Today we commend Apple in taking a critical step in announcing their commitment to identify and report CSAM within a privacy-forward environment — and detailing the technology they’ll use to do so.
Apple has outlined a series of advancements that have the potential to reduce online risk for children, including “innovative new technology [that] allows Apple to provide valuable and actionable information to [the National Center for Missing and Exploited Children] and law enforcement regarding the proliferation of known CSAM. And it does so while providing significant privacy benefits over existing techniques….”
This is a significant milestone that creates the potential for systemic change, bringing us a step closer to a world where the cycle of trauma is disrupted for survivors, every platform with an upload button is proactively detecting CSAM, and every child has the opportunity to simply be a kid.
Balancing privacy and child safety
At Thorn, we work every day towards our long-term goal of eliminating child sexual abuse material from the internet. As we do this work, we hold a belief in privacy for all, including for children whose sexual abuse is documented and distributed online without their consent. We know that discovering how to defend children from sexual abuse while maintaining user privacy is difficult and will require ingenuity, creativity, and collaboration.
As our VP of External Affairs, Sarah Gardner, said in her recent TEDx Talk about the urgent need to balance online privacy with digital safety for children: “It’s hard and it’s never been done before. But we’re going to have to do it.”
We consistently advocate for the will and resources from some of the brightest minds in technology to be directed at creating a future free of online child sexual abuse. This is not a battle of one, but a battle of many. There is a growing community of those who demand an end to the spread of child sexual abuse material (CSAM); who say yes to solving the world’s most difficult challenges, recognizing that we — the builders, creators, and defenders of the internet — choose to use technology for good.
And to be successful we need companies like Apple — and many others — to continue to collectively turn their innovation and ingenuity to this issue, creating platforms that prioritize both privacy and safety.
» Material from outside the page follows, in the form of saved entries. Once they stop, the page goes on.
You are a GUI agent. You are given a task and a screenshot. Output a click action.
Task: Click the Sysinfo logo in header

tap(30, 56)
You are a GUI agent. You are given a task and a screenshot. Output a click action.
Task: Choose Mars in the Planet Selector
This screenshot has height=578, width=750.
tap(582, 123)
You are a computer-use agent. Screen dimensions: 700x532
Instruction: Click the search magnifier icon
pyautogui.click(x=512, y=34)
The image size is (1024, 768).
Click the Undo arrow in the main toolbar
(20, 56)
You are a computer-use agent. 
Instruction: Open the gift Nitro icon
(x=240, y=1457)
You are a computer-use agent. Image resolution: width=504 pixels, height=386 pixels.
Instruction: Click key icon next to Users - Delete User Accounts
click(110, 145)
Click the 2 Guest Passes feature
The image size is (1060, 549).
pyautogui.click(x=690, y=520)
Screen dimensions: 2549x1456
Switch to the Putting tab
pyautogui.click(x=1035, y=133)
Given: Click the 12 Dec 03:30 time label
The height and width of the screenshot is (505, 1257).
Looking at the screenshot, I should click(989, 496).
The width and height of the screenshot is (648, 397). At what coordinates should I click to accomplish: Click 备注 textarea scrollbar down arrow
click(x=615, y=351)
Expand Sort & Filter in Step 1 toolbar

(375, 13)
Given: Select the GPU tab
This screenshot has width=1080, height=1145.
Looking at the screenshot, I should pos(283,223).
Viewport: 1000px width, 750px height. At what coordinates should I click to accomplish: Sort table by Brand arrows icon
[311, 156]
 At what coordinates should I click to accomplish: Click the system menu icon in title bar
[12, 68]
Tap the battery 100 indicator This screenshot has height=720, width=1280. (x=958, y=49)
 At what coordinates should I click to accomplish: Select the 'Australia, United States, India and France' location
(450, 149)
It’s something we have to do — for every child victim and every survivor whose most traumatic moments have been disseminated across the internet. And as is often the case when doing this work, someone has to take the first step.
Taking the next steps
It’s difficult to overstate the importance of this moment, yet it’s still a first step. We look forward to continuing to work with Apple to understand the impact of this technology, and to continue to optimize and build upon it.
As technology continues to move towards private environments, Thorn has asked the question before: how will platforms maintain the progress of the past decade in detecting, removing, and reporting the millions of child sexual abuse files that get shared daily across the internet?
We now have one answer and will continue to advocate and work with global technology leaders to channel more will, resources, and ingenuity to address this issue. We must continue to collaborate and work together across industry, law enforcement, NGOs, and policy to ensure the children who need us the most are defended with the best and most innovative ideas we can collectively conjure and build.
Today we are one step closer to the internet we believe in, one where every child can be safe, curious, and happy. I look forward to taking many more steps, together, to make that world a reality.